- [PROBLEM TO SOLVE]
After finding the line containing "Given: Clear the thread search with X icon" below, please output that line and each following one through the line containing "The height and", exactly as written.

- [MATERIAL PROVIDED]
* * *

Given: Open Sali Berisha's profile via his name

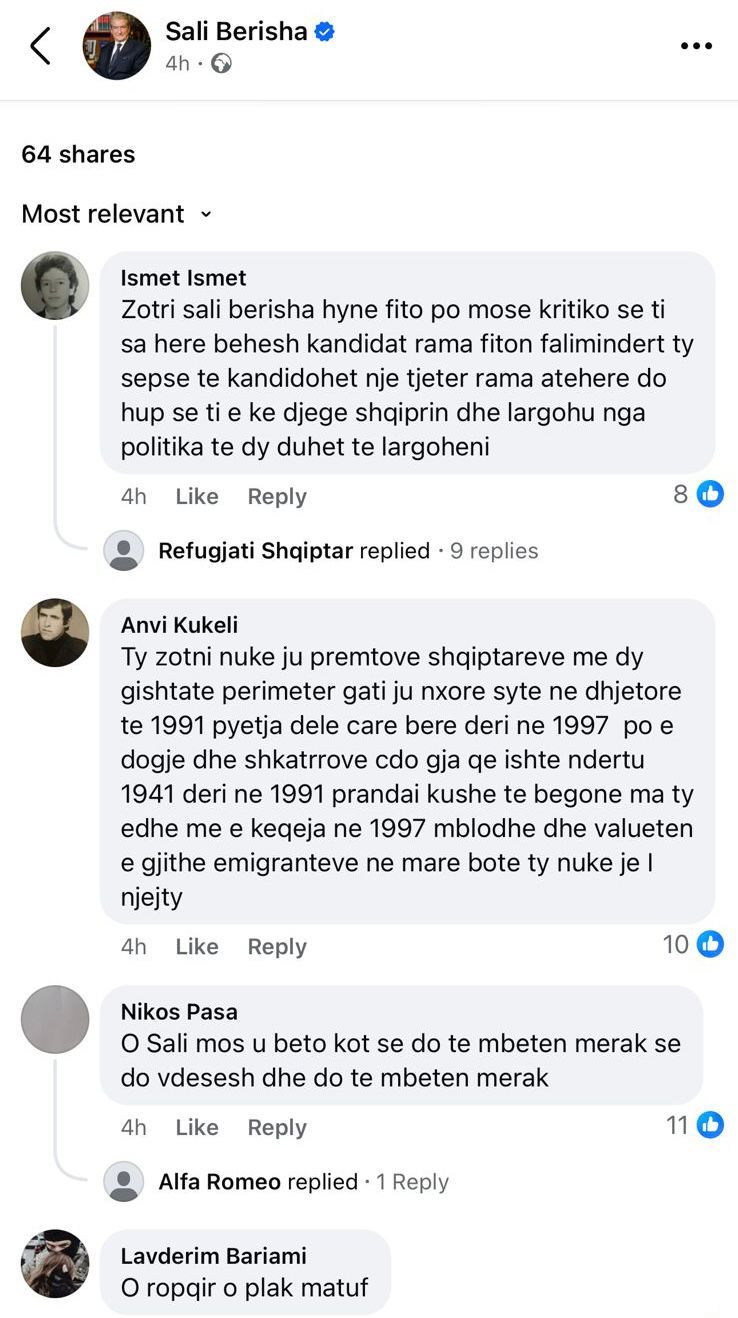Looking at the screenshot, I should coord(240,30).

* * *

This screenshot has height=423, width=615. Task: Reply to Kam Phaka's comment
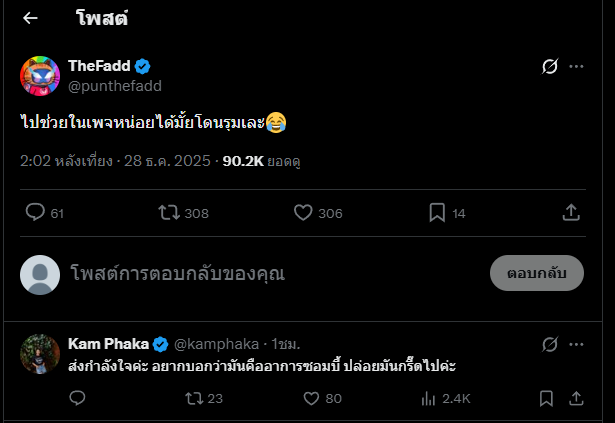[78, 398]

* * *

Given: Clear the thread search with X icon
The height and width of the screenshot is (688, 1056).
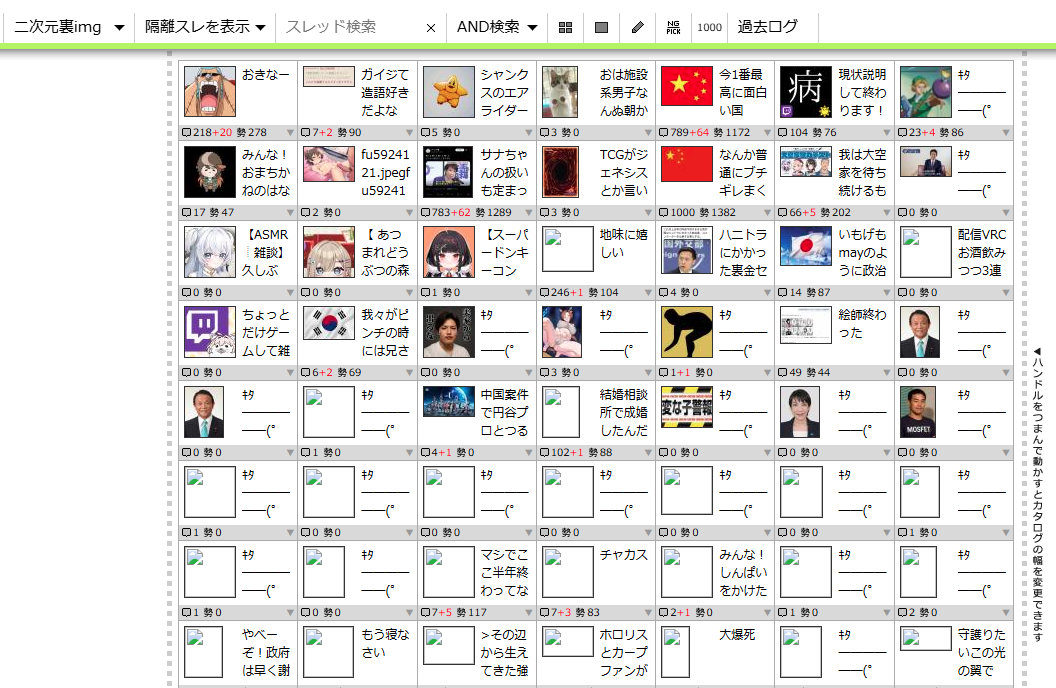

* * *

- [YOUR SOLUTION]
Given: Clear the thread search with X icon
The height and width of the screenshot is (688, 1056).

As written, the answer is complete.